Musics ability to create subtle yet powerful emotional experiences in movies has always intrigued me. It is probably my favorite part of filmmaking in general. So when we touched on the concept of melodrama in [Week 5], a million thoughts came to my mind.
Melodrama is derived from the Greek words meaning music and drama. In other words, musical emotion. What a powerful tool. We have seen it used in films every possible way to convey every possible emotion. But what are the extremes? Can they be stretched? Is there a limit on how music is used to aid visual communication?
When we started talking about Music and Drama in class, my first thought was Fantasia. Here is a film that uses nothing but music to convey emotion. It takes you on a roller-coaster of emotion using otherwise non-sensical cartoons.

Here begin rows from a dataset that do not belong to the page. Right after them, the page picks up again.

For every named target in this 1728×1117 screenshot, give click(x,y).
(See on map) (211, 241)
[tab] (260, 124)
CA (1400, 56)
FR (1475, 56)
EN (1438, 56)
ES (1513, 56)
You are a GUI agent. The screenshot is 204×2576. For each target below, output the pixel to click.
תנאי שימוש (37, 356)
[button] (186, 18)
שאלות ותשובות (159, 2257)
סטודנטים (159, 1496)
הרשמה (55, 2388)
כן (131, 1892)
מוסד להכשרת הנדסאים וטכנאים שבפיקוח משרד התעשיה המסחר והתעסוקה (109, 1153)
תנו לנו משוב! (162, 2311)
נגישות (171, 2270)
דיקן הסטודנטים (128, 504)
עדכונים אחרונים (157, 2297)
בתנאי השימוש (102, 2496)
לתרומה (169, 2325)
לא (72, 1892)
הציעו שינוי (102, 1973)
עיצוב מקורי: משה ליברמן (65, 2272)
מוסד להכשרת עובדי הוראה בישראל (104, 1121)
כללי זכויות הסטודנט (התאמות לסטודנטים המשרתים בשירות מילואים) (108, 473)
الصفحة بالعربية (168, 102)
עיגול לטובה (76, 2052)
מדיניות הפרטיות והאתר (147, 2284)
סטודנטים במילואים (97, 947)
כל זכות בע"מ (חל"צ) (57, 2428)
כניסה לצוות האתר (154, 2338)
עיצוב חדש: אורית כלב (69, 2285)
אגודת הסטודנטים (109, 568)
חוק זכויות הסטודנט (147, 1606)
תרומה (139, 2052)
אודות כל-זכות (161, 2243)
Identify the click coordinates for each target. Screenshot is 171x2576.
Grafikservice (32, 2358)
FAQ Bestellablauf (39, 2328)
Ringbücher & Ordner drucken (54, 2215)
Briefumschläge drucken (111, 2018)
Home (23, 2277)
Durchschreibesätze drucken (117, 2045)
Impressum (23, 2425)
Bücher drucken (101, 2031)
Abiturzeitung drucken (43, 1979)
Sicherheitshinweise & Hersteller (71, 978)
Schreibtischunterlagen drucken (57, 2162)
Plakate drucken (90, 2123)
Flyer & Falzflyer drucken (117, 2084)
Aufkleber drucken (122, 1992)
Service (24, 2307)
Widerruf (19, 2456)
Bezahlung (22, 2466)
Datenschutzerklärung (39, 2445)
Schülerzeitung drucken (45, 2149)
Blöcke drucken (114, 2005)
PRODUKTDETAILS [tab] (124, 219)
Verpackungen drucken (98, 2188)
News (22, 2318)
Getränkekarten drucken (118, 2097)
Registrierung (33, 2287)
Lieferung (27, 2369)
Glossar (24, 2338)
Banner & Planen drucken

Somehow, a powerful score lets audiences accept that there are brooms walking around like poorly programmed robots flooding a room with buckets of water. Mickey Mouse is pointing at stars and they are magically lighting up before his eyes. Not only does music turn this weird cartoon into a gripping narrative, but it also creates a dramatic experience like nothing before it. Music and film come together so seamlessly, audiences are completely absorbed into the experience and you can’t focus on just one or the other.
This is melodrama on an extreme level, where the film built around the soundtrack.
I can think of many other examples that use musical score to underscore dramatic narratives in such a way that people remember movies because of the soundtrack. Requium For a Dream, for example. Whenever me and my friends bring that movie up in conversation, we always call it “the movie with the Dolby Digital song. Dolby Digital actually picked up the song afterwards for their advertisements because it was such a great song. But the point is that we remember the song in that movie because it took the movie experience to a whole new level. The already dramatic movie was enhanced because of how well the soundtrack worked.
This is another medium of creativity that is just starting to be explored. Just recently, movie scores are being composed by popular bands, such as NIN (Trent Reznor for The Social Network) or Daft Punk (for TRON). I think this trend is going to continue, and as they start using more bands, melodrama possibilities are going to be stretched to yet another milestone.